MATERIAL SUPPLIED

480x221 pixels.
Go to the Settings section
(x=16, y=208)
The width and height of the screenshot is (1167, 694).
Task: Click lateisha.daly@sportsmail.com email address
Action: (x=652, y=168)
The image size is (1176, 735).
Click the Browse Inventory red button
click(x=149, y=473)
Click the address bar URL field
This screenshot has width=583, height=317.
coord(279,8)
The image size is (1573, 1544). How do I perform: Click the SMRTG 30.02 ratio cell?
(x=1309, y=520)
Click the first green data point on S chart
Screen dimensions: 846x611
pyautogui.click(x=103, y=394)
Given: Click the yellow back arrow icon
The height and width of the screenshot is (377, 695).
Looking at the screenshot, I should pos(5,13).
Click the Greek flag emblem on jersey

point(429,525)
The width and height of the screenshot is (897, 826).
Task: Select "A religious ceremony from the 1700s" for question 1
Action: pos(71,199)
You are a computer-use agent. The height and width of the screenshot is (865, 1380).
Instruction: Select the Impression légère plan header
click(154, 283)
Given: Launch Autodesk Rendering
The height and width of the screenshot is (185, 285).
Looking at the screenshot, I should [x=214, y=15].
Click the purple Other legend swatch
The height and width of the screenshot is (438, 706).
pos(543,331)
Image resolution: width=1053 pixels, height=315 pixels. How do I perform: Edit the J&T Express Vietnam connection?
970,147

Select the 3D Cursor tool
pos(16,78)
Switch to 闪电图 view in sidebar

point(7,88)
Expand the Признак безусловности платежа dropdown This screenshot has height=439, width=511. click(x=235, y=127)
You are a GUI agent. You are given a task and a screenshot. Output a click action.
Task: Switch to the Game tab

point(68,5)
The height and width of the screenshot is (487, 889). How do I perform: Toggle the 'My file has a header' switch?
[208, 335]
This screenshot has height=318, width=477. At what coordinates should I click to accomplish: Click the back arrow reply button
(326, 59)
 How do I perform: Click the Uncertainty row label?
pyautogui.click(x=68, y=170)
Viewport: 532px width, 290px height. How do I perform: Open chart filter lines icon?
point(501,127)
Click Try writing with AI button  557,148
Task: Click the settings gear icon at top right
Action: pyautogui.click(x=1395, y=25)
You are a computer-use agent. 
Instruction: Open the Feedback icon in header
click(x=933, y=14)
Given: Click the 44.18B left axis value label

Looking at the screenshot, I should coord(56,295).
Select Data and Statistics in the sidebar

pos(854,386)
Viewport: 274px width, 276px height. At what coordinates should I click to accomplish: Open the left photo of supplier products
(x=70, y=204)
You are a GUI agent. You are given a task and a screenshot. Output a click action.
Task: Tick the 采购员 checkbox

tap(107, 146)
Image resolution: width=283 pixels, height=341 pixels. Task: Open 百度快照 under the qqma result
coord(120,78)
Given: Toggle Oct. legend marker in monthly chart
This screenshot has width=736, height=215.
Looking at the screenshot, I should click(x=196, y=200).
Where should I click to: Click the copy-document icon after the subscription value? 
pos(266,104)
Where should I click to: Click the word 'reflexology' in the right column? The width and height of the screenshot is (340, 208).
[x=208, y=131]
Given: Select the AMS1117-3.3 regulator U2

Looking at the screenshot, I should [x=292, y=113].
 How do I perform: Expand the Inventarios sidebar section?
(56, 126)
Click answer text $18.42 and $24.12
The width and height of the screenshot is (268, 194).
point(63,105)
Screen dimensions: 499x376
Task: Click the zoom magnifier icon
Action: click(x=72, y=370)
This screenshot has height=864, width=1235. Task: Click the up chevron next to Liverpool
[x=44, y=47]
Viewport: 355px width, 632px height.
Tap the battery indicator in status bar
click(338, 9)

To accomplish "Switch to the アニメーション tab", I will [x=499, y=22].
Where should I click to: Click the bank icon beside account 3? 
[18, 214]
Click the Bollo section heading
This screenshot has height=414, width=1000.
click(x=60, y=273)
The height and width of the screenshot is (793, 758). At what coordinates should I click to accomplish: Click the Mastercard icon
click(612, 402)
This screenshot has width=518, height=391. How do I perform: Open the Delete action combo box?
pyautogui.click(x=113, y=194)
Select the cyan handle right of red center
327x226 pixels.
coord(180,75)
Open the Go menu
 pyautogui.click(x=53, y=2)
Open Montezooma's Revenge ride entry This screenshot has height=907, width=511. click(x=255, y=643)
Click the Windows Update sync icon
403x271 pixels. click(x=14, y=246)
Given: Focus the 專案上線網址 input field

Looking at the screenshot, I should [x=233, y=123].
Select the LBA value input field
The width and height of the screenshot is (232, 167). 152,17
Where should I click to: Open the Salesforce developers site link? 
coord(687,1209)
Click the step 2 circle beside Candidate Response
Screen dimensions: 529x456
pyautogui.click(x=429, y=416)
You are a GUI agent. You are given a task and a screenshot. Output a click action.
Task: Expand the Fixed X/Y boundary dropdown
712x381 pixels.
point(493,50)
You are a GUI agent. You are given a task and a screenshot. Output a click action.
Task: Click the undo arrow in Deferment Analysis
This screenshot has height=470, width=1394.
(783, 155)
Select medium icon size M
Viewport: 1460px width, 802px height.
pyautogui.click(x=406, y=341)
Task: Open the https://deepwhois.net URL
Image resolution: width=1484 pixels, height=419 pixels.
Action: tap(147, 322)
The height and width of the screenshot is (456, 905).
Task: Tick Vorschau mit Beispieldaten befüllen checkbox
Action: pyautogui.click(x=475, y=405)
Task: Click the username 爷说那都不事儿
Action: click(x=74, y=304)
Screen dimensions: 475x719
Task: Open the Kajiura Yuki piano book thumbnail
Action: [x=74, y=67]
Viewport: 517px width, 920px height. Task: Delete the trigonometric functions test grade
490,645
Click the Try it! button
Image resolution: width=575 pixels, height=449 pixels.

WORK INSTRUCTION
The total is all that is wanted here: please count the lines of the material that contain the word "dropdown".

SOLUTION
2